Nous savons que nous sommes en train de détruire la Terre, or il semble que nous ne pouvions guère faire autrement. L’homme, impassible et impuissant, ne fait que regarder la fin s’approcher, incapable d’entreprendre quoi que ce soit, ou de changer les choses pour faire en sorte que la Terre échappe à sa menaçante destinée.
D’un point de vue anthropologique se pose la question des limites de la prise de conscience d’un changement de comportement chez l’homme.
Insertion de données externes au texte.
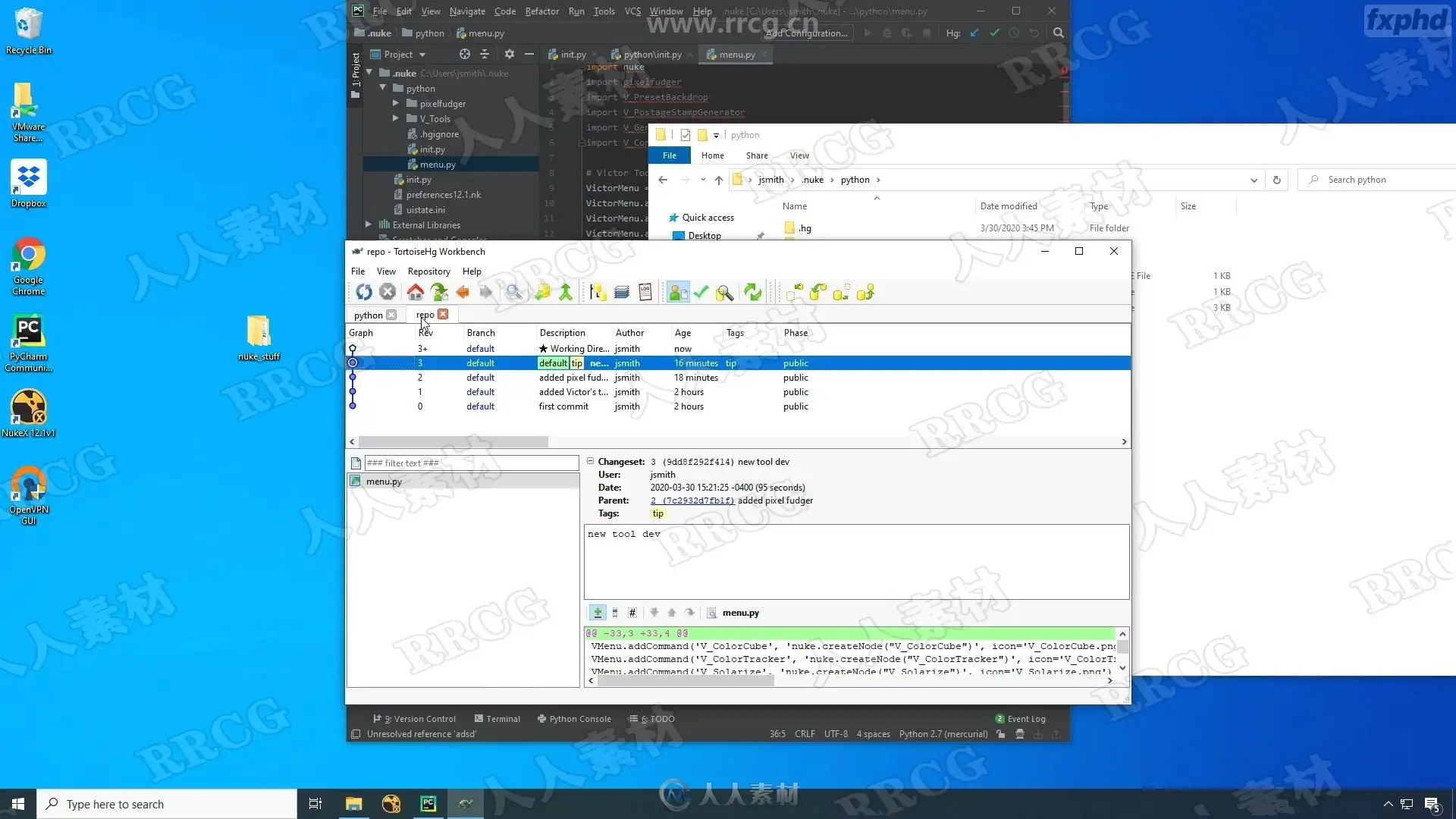
Task: Click the Push outgoing changes icon
Action: (x=865, y=293)
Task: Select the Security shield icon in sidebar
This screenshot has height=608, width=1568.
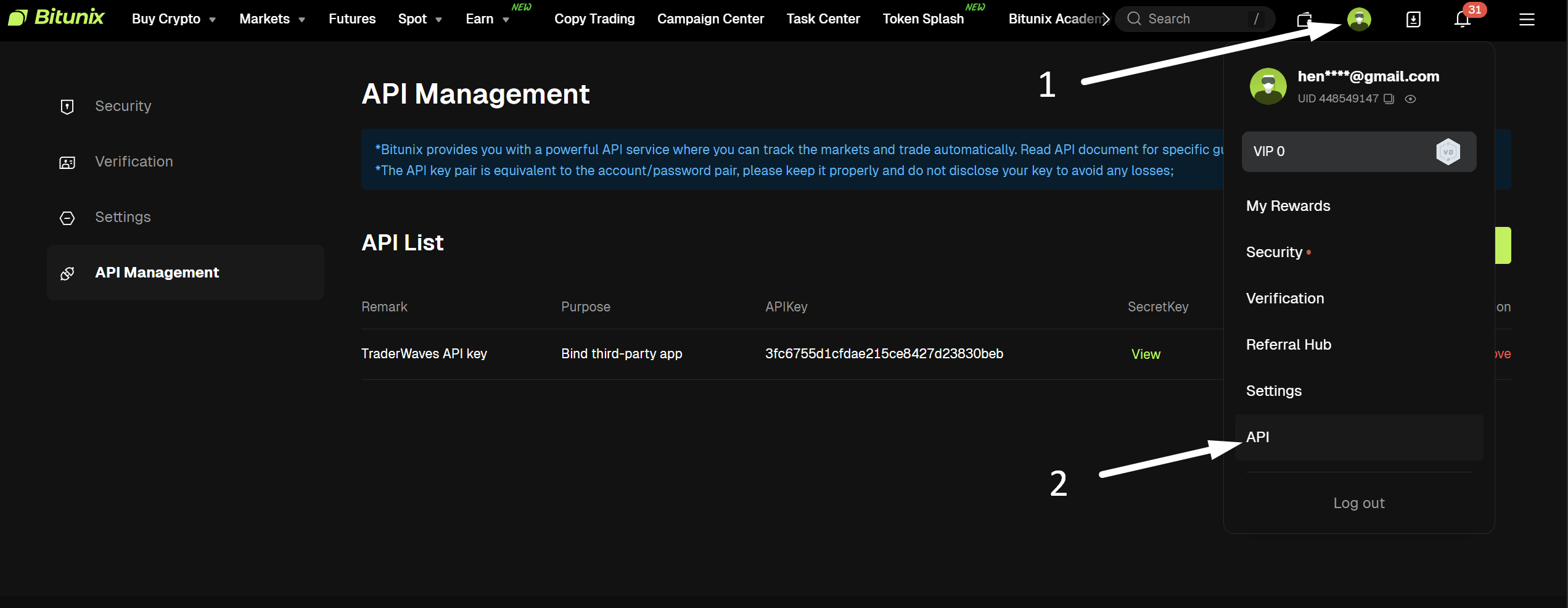Action: coord(67,106)
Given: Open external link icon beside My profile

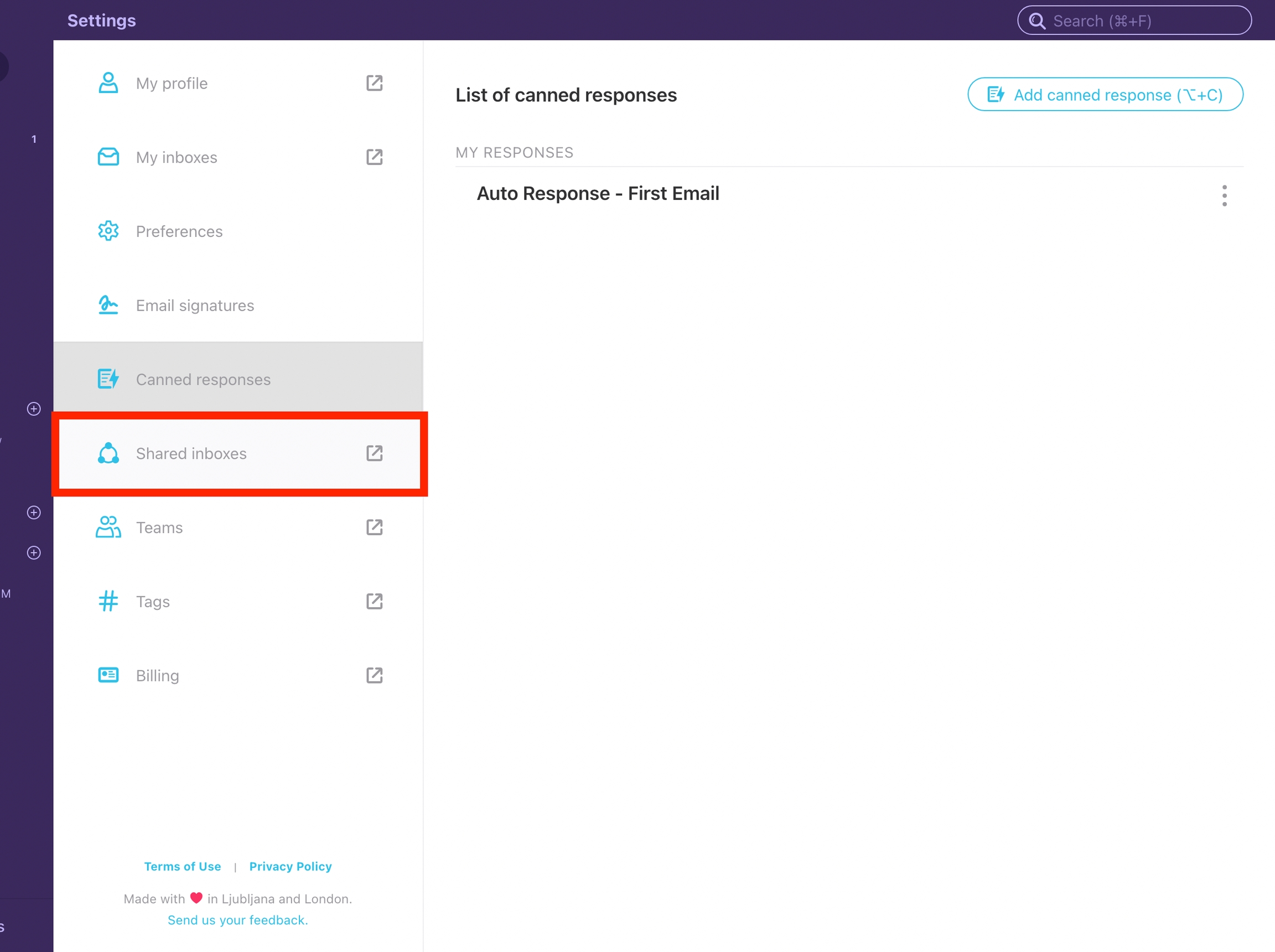Looking at the screenshot, I should (375, 83).
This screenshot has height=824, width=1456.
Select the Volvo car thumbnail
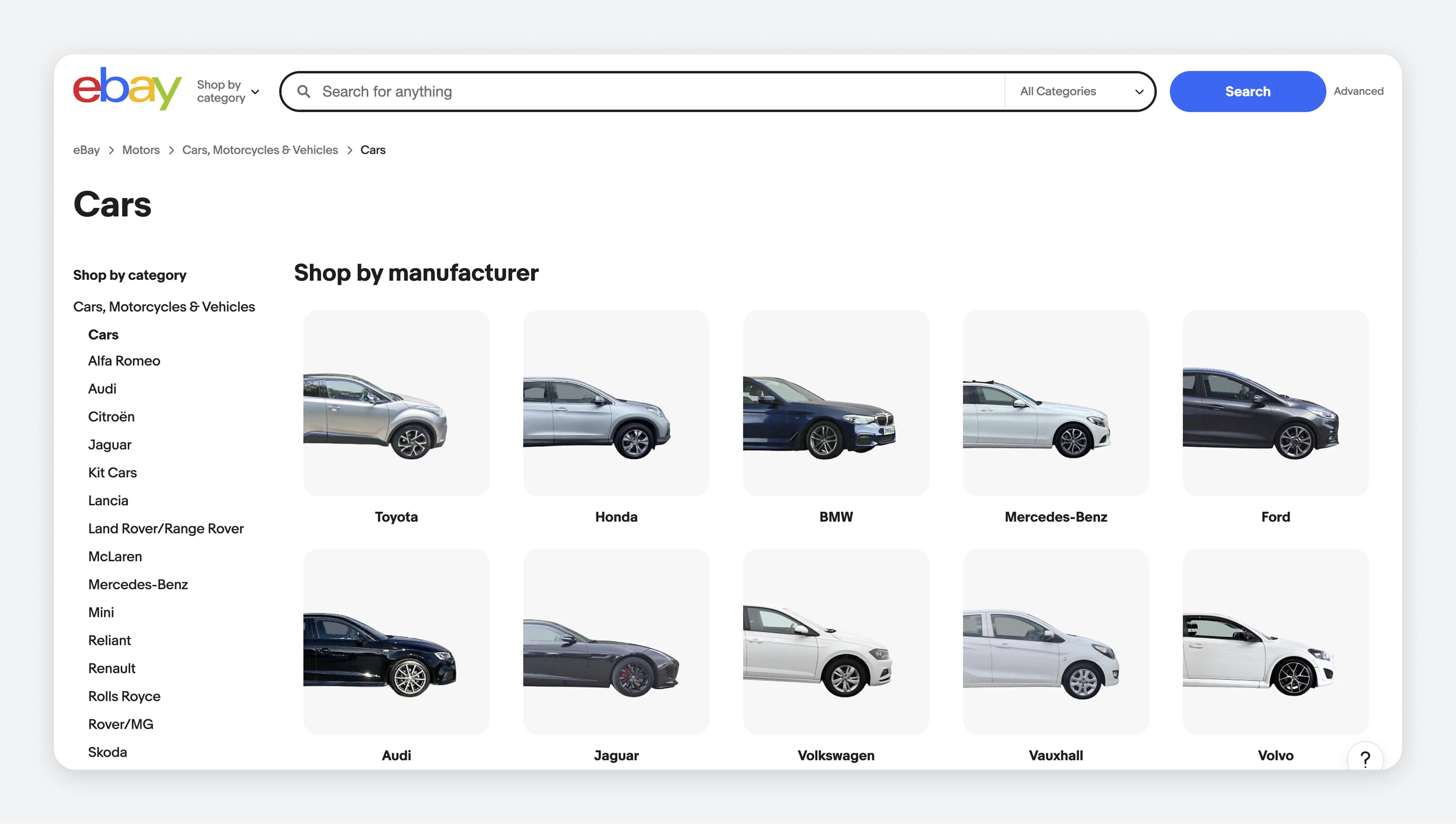(1275, 641)
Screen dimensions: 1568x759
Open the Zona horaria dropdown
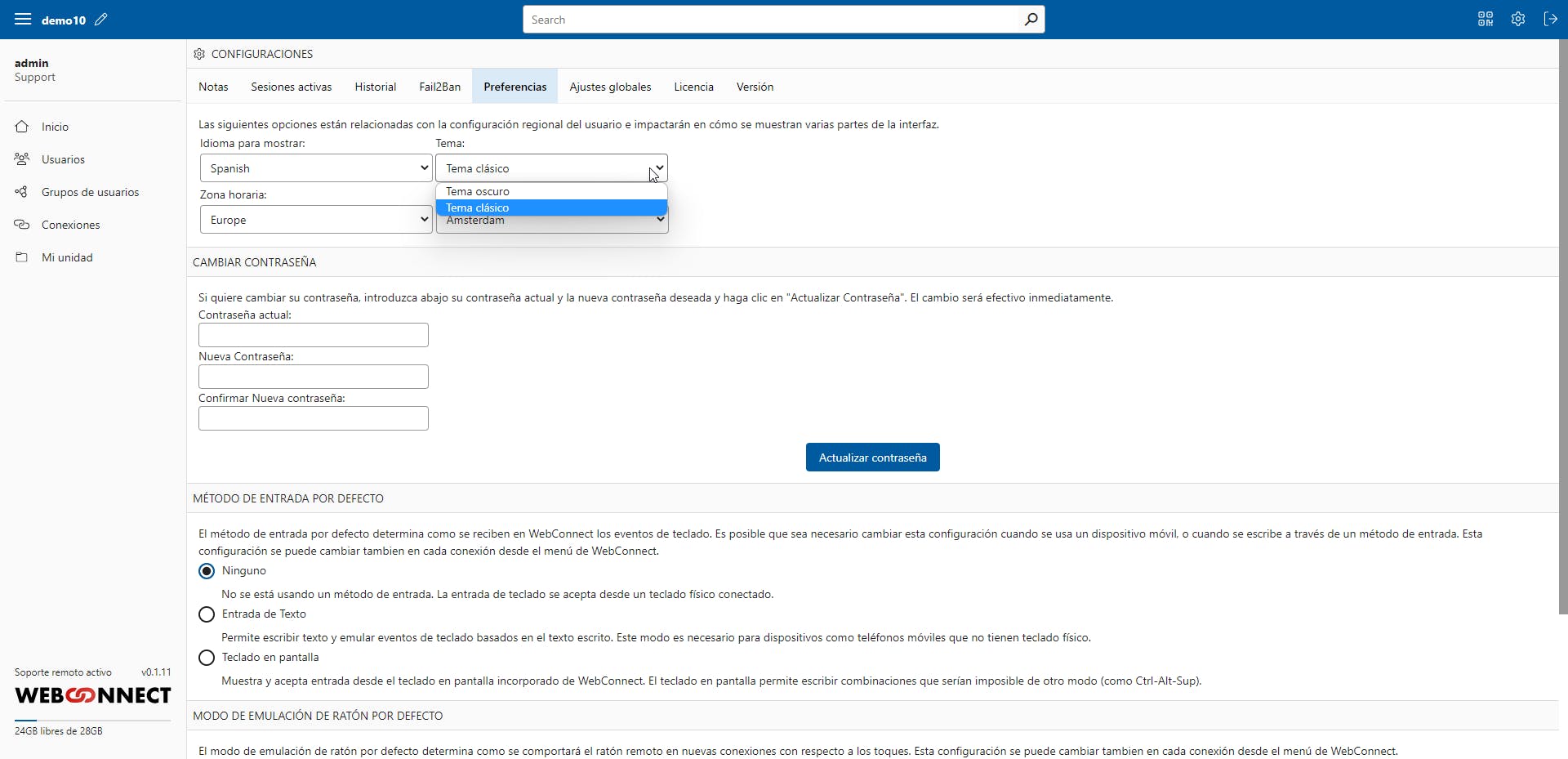315,218
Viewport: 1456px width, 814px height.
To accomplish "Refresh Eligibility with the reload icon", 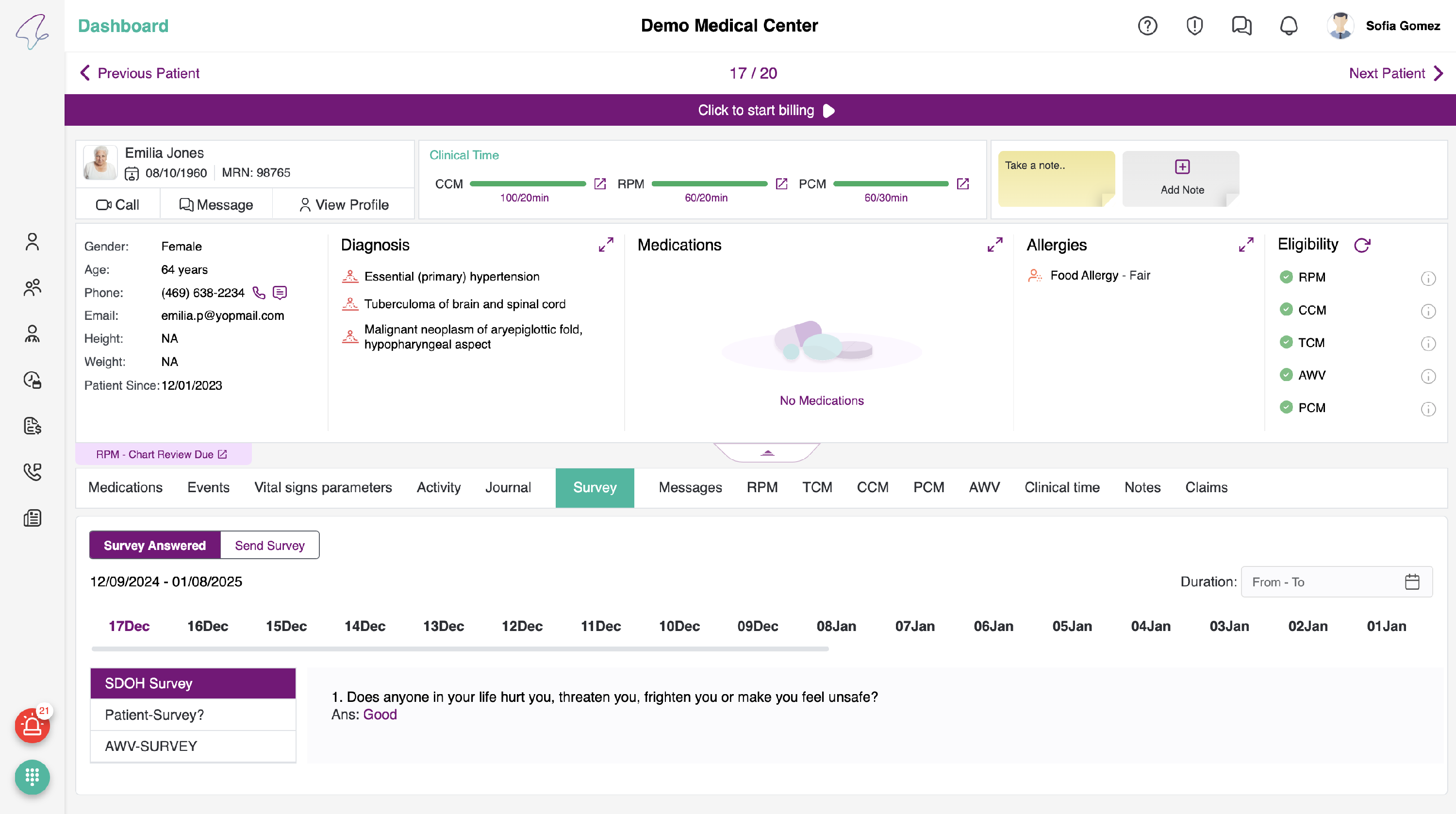I will [1362, 245].
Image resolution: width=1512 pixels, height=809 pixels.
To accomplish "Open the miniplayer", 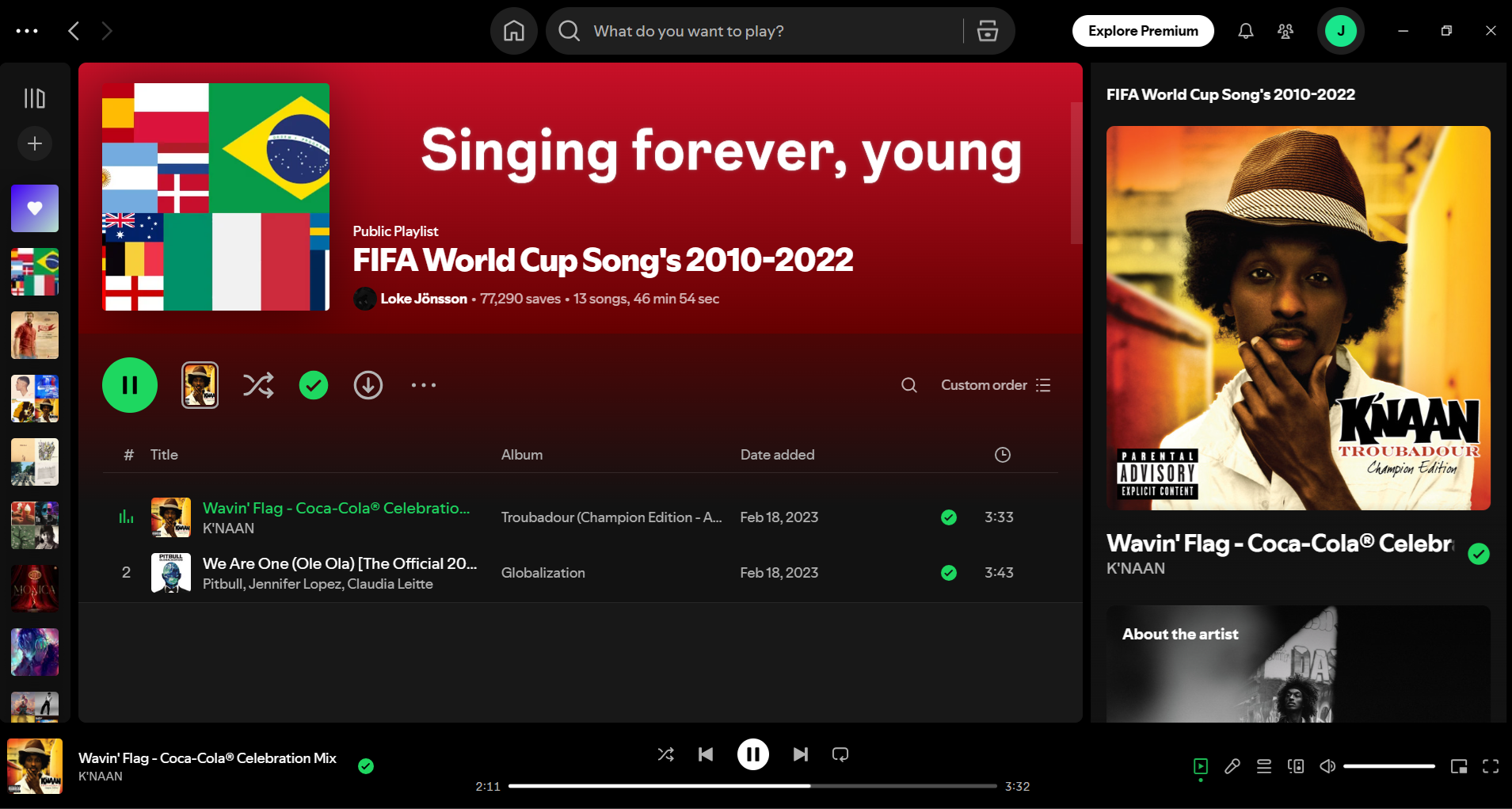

Pourquoi n’agissons nous pas différemment – surtout si nous pensons tout savoir ? Peut-être sommes-nous sur le point de vivre une nouvelle expérience qui changera fondamentalement notre connaissance de nous-mêmes. Nous sommes beaucoup moins capables de prendre des mesures radicales que nous laissons l’entendre.


Cependant, quel sens cela a-t-il pour l’avenir de l’homme ? Apparemment, nous savons tout mais ne réussissons pas à changer notre action, comme si notre destin s’accomplissait avec précision – une vision apocalyptique de l’avenir humain ? Or, existe-t-il une alternative ? Comme j’aimerais la trouver, cependant, je n’arrive pas à la voir. La recherche anthropologique pourra-t-elle apporter une solution ? L’espoir est grand mais le scepticisme reste. Cassandre non plus ne trouva personne qui la crut.

(1) UNESCO 2004 ; cf. UNESCO 2003


Référence

GEBAUER, Gunter/WULF, Christoph, Mimésis. Art, Culture, Société, Paris, Cerf, 2005.
GEBAUER, Gunter/WULF, Christoph, Jeux, rituels, gestes. Le fondement mimétique de l’action sociale, Paris, Anthropos, 2004.
WULF, Christoph, Anthropologie, Geschichte, Kultur, Philosophie, Reinbek, Rowohlt 2004.
WULF, Christoph, Penser les pratiques sociales comme rituels. Éthnographie et genèse de communautés, Paris, L’Harmattan, 2004.
WULF, Christoph (sous la direction), Traité d’anthropologie. Philosophies, histoires, cultures, Paris, L’Harmattan, 2002.
WULF, Christoph, Anthropologie de l’éducation, Paris, L’Harmattan, 1999.